Our study showed that in the crude models, there was a significant inverse association between walking pace and the risk of dementia. Moreover, in the joint analysis of walking pace and handgrip strength, those with both slow walking pace and low handgrip strength had the highest dementia risk. Of note, these associations were obviously attenuated after adjustments for multiple potential confounders such as physical activity, healthy diet scores, hypertension, depression, diabetes, and family history of dementia, but remained significant, suggesting that the associations were partly independent of these important traditional risk factors. These results have biological plausibility. The widespread network of brain areas that control walking involves regions responsible for attentional, executive, and visuospatial functions, as well as regions required for performing and controlling motor tasks, such as the cerebellum, basal ganglia, and motor cortex [40]. Thus, there is an overlap between areas that control walking and areas that control cognitive function, which may explain the relationship between dementia-related pathology and gait dysfunction.

Our findings further expand the results of previously published studies on the walking pace and dementia associations [14] by demonstrating that the APOE ε4 dosage significantly modified the association between walking pace and new-onset dementia. APOE-ε4 allele, especially participants with two alleles, has been associated with several biochemical processes implicated in the etiology of AD, including amyloid deposits, neurofibrillary tangles formation, neuronal cell death, oxidative stress, neuroinflammation, synaptic alterations, and cholinergic signaling dysfunction [41]. More importantly, the detrimental effects of APOE ε4 on the neuronal system are irreversible [42]. Therefore, the already increased dementia risk in APOE ε4 carriers may attenuate the inverse relations between faster walking pace and the risk of dementia.

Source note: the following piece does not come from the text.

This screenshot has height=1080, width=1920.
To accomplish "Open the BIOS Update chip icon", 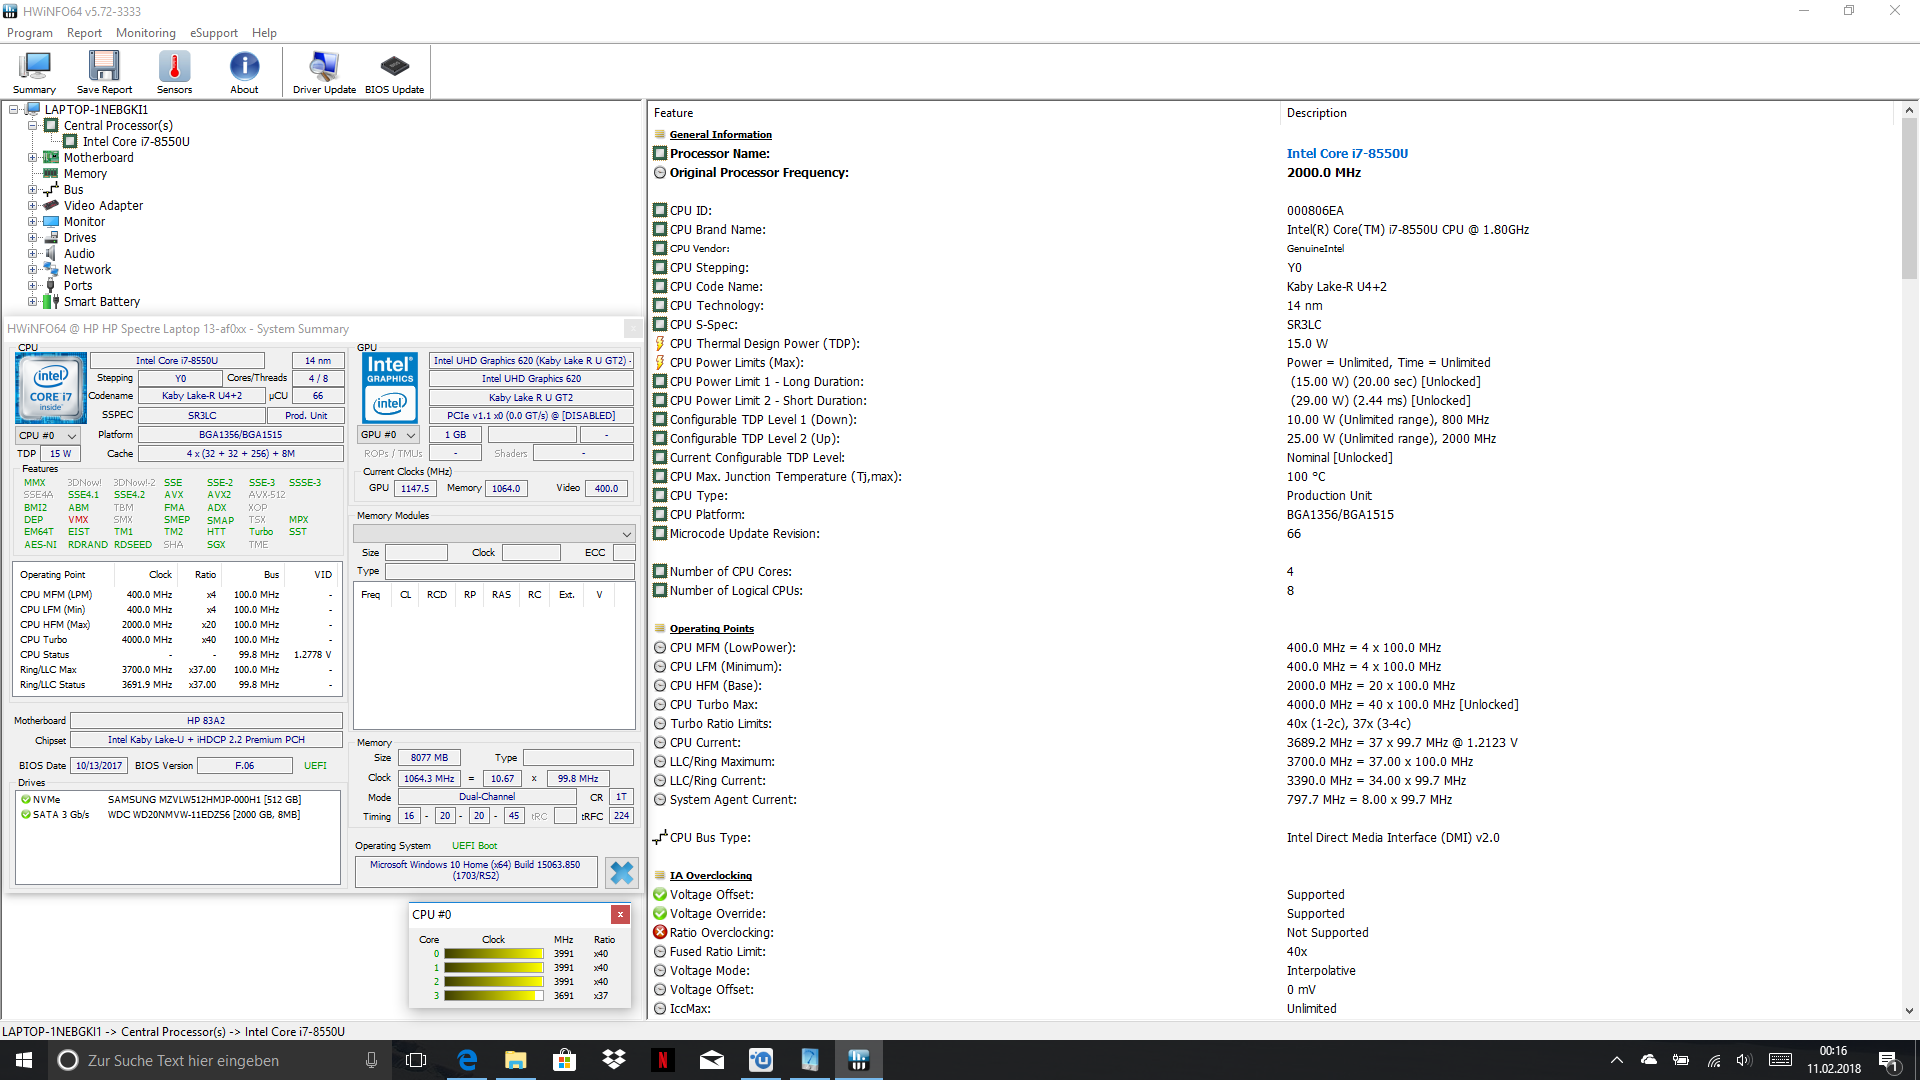I will (394, 72).
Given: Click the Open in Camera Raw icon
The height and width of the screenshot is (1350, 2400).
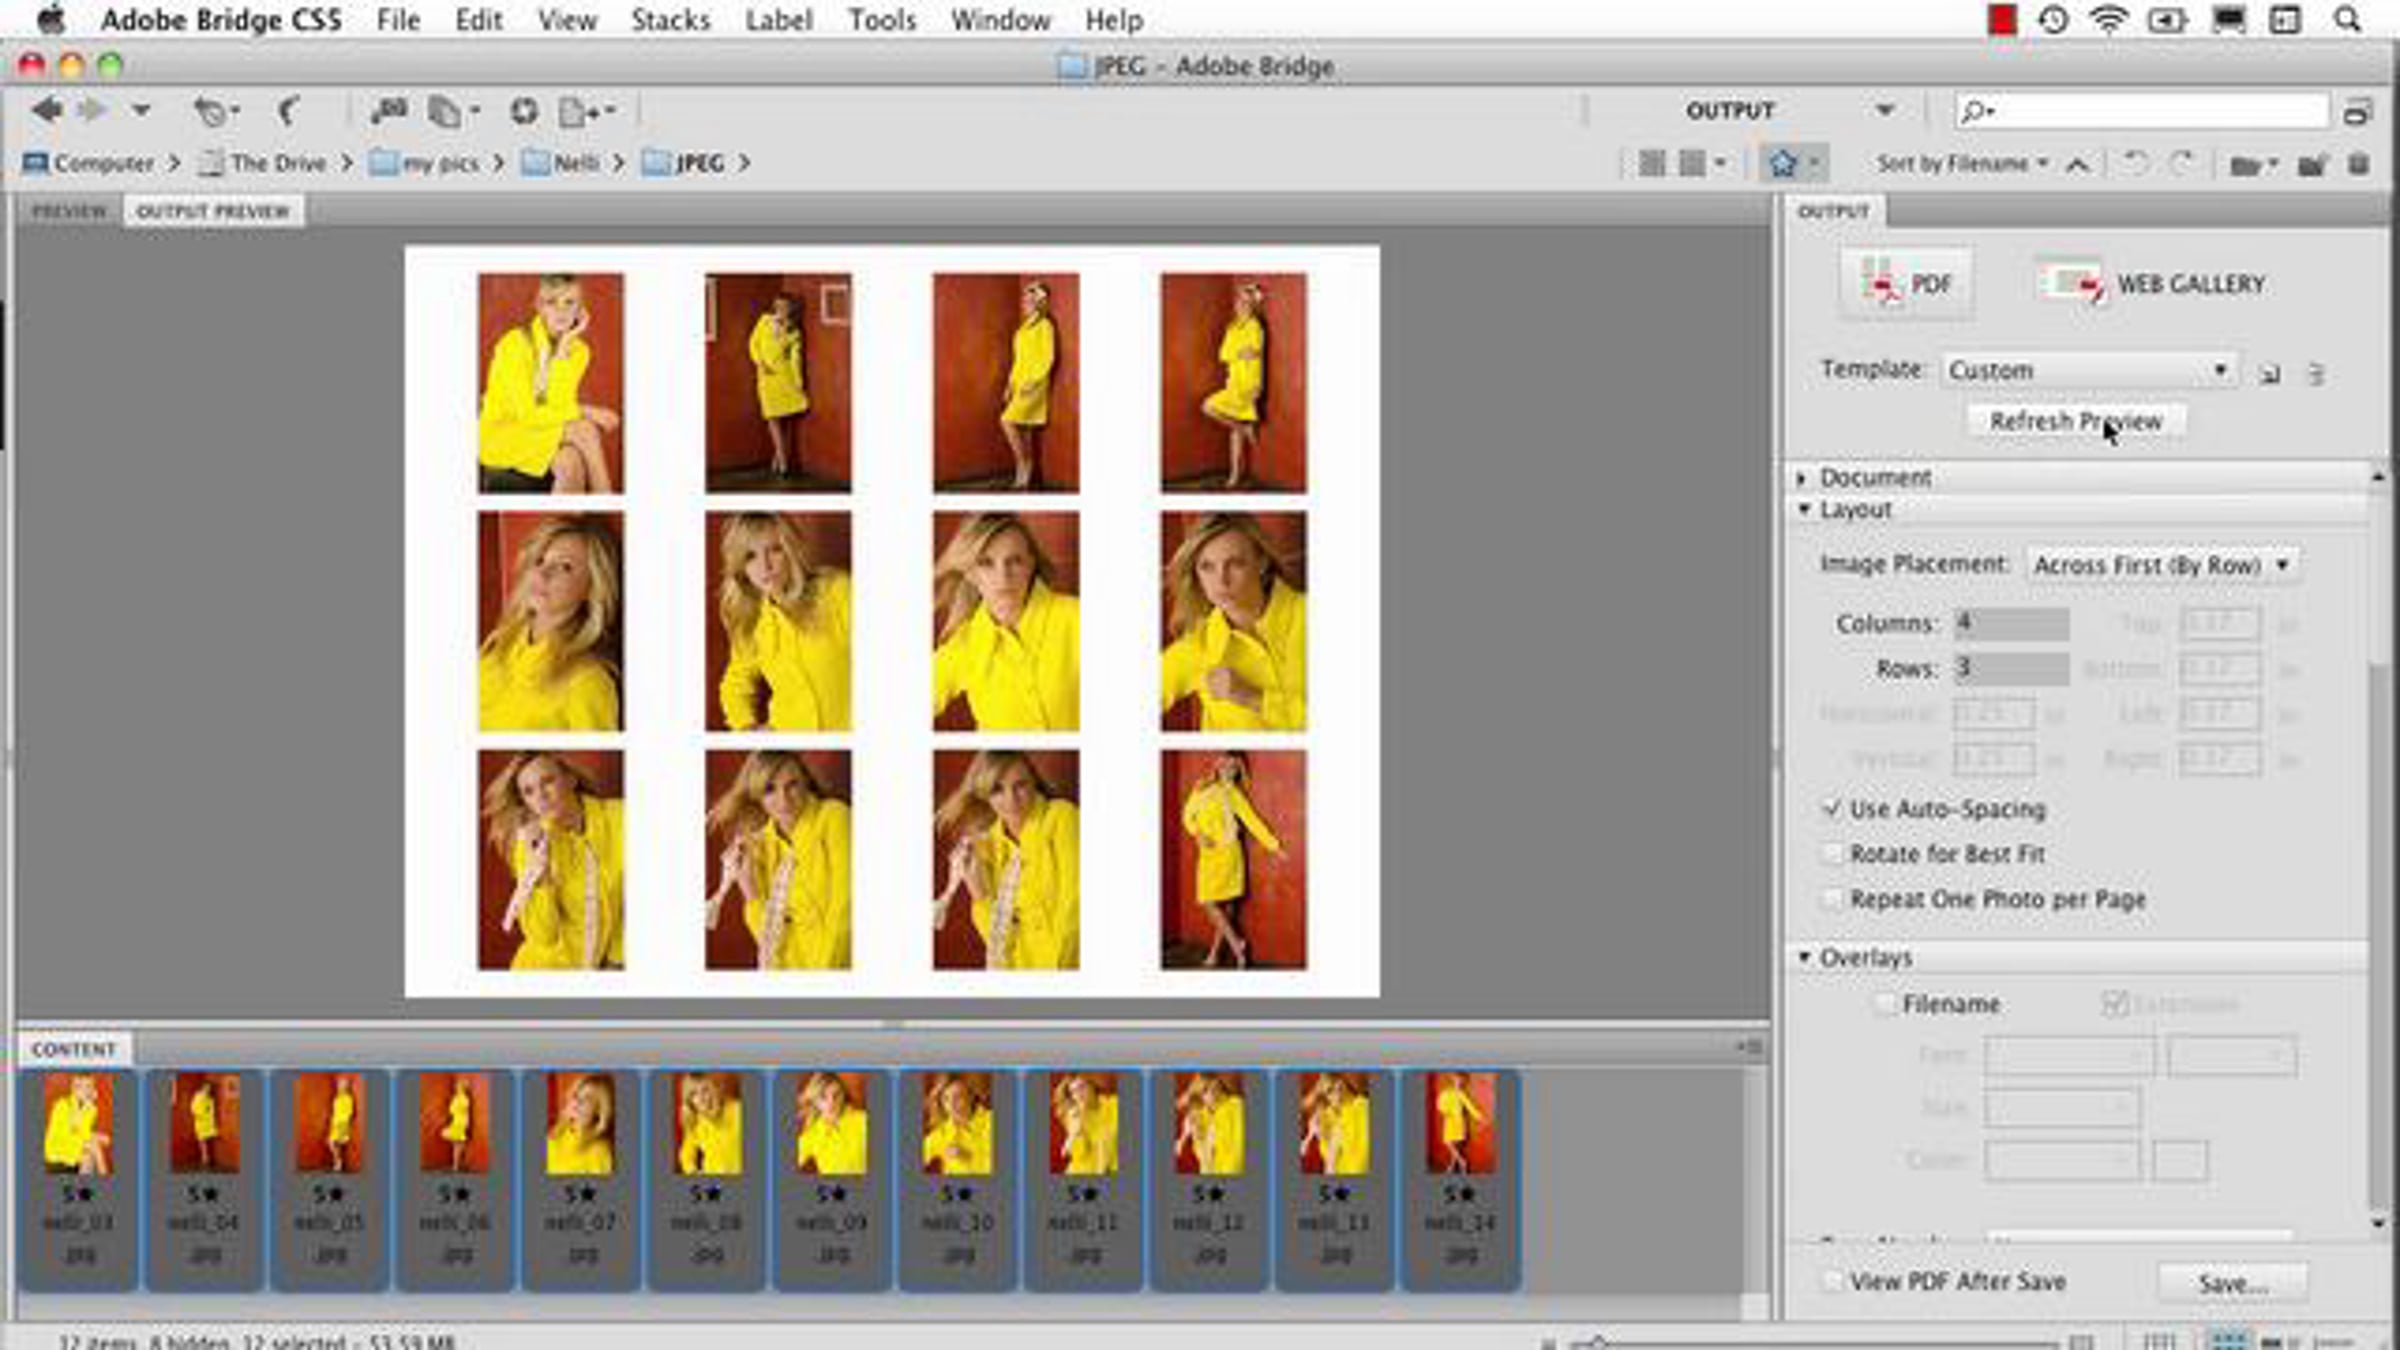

In addition, our results show that the inverse association between walking pace and new-onset dementia was significantly stronger in younger participants. Age is undoubtedly an important risk factor for dementia. We hypothesized that age may explain part of the association between walking pace and dementia, and therefore the relation of walking pace with new-onset dementia was significantly attenuated among older participants who were already at higher risk for age-related dementia. Further mechanistic studies are required to unravel the pathways involved in those associations.

Several potential limitations of the current study need to be addressed. First, the walking pace was self-reported, so there might be bias in its measurement. However, the self-reported walking pace item used in UK Biobank has been shown to be associated with cardiorespiratory fitness [43], and self-reported walking pace has more generally been observed to be strongly associated with objectively assessed walking pace [44]. The use of self-reported walking pace is a potential strength as it is a simple-to-measure risk factor that can easily be incorporated into future research and clinical care pathways at low cost. Second, though a broad range of potential confounding was included in the adjustments, possible effects from other unknown or unmeasured covariates could not be excluded. Third, participants in the UK Biobank are primarily of White British origin. Consequently, findings might not be generalizable to other ethnicities or populations. Fourth, UK Biobank participants are not representative of the general population and hence cannot be used to provide representative disease prevalence and incidence rates. Thus, further confirmation of the reported findings in future studies is necessary.

Conclusions

In conclusion, our findings indicate that a faster self-perceived walking pace was inversely associated with the risk of new-onset dementia. The lowest risk of new-onset dementia was observed in participants with both average or brisk walking pace and higher handgrip strength. More importantly, the inverse association between walking pace and new-onset dementia was significantly attenuated as APOE ε4 dosage or age increased. Our findings highlight the importance of assessing combined measures of physical function, genetic profile, and age to improve the stratification of individuals at risk of dementia.